Temperature dependence of the ${}^{31}$P NMR line shift $K$ measured at 79 MHz. The inset shows $K$ plotted against the magnetic susceptibility $\chi$ with temperature as an implicit parameter. The solid line represents the linear fit with Eq. (5).

Figure 16

Temperature dependence of the spin-lattice relaxation rate $1/T_1$ measured at two different frequencies of 79 and 8.62 MHz.

Figure 17

Temperature-dependent ${}^{31}$P NMR spectra measured at 8.62 MHz.

Figure 18

Magnetic layers in the crystal structure of $\gamma$-Na${}_{1.5}$VOPO${}_4$F${}_{0.5}$ (left) and the respective spin lattice with six inequivalent couplings (right).
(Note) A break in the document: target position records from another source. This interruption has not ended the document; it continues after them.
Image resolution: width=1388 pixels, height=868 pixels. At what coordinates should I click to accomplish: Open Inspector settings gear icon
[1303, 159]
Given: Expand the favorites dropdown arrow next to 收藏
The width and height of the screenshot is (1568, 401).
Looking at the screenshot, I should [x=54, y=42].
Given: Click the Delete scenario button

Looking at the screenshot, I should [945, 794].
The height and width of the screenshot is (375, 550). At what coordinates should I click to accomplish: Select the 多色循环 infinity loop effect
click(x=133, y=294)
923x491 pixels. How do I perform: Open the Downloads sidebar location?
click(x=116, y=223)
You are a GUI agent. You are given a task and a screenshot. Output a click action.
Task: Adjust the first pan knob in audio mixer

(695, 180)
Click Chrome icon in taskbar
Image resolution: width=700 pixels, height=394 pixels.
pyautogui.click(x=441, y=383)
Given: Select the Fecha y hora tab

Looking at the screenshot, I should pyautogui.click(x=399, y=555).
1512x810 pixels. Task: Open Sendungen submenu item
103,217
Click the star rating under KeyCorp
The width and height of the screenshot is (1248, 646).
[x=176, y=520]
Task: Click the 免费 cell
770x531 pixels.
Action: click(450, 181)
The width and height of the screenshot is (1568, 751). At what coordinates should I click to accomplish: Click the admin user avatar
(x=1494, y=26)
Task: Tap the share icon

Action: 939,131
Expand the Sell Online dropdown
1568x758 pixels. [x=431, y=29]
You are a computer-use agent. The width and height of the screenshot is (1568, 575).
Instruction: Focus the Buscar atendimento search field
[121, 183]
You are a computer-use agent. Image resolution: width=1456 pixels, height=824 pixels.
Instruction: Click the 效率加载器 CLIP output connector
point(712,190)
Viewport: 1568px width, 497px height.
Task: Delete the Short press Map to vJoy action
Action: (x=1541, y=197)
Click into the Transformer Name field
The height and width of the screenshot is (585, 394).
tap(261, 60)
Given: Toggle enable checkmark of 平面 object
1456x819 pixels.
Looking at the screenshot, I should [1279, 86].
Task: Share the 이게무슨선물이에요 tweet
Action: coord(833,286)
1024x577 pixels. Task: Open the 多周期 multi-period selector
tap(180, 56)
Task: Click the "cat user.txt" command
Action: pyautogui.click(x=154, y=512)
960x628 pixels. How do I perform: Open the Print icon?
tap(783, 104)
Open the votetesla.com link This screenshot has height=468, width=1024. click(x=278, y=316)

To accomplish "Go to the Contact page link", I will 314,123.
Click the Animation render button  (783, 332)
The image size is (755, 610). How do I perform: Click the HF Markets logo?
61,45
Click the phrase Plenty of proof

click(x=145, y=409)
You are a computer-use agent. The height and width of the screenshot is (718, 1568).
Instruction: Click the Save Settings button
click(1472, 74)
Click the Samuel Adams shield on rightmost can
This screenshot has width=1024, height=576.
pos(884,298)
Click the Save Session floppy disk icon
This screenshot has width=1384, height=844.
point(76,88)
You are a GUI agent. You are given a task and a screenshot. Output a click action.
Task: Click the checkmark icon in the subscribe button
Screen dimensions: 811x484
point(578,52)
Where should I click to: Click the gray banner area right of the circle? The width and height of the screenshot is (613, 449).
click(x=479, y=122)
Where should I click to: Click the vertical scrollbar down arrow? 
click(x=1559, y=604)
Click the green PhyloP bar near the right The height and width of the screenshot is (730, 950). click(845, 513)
The $J_1-J_2^{\prime \prime }$ plaquette units are shaded.

Figure 19

LDA density of states for $\gamma$-Na${}_{1.5}$VOPO${}_4$F${}_{0.5}$. The Fermi level is at zero energy.

Figure 20

Vanadium $d_{xy}$ bands at the Fermi level (zero energy): LDA band structure (thin light lines) and the fit of the tight-binding model (thick dark lines).

Figure 21

The arrangement of Na atoms in different polymorphs of Na${}_{1.5}$VOPO${}_4$F${}_{0.5}$. Dark spheres denote filled Na positions, light spheres are partially filled Na positions, and open circles represent vacancies.

Figure 22

Zero-field specific heat at the magnetic ordering transition in Na${}_{1.5}$VOPO${}_4$F${}_{0.5}$ (powder sample), Li${}_2$VOSiO${}_4$ (powder sample), and Pb${}_2$VO(PO${}_4{)}_2$ (single crystal).[63] The data for the last two compounds are from Ref. 15.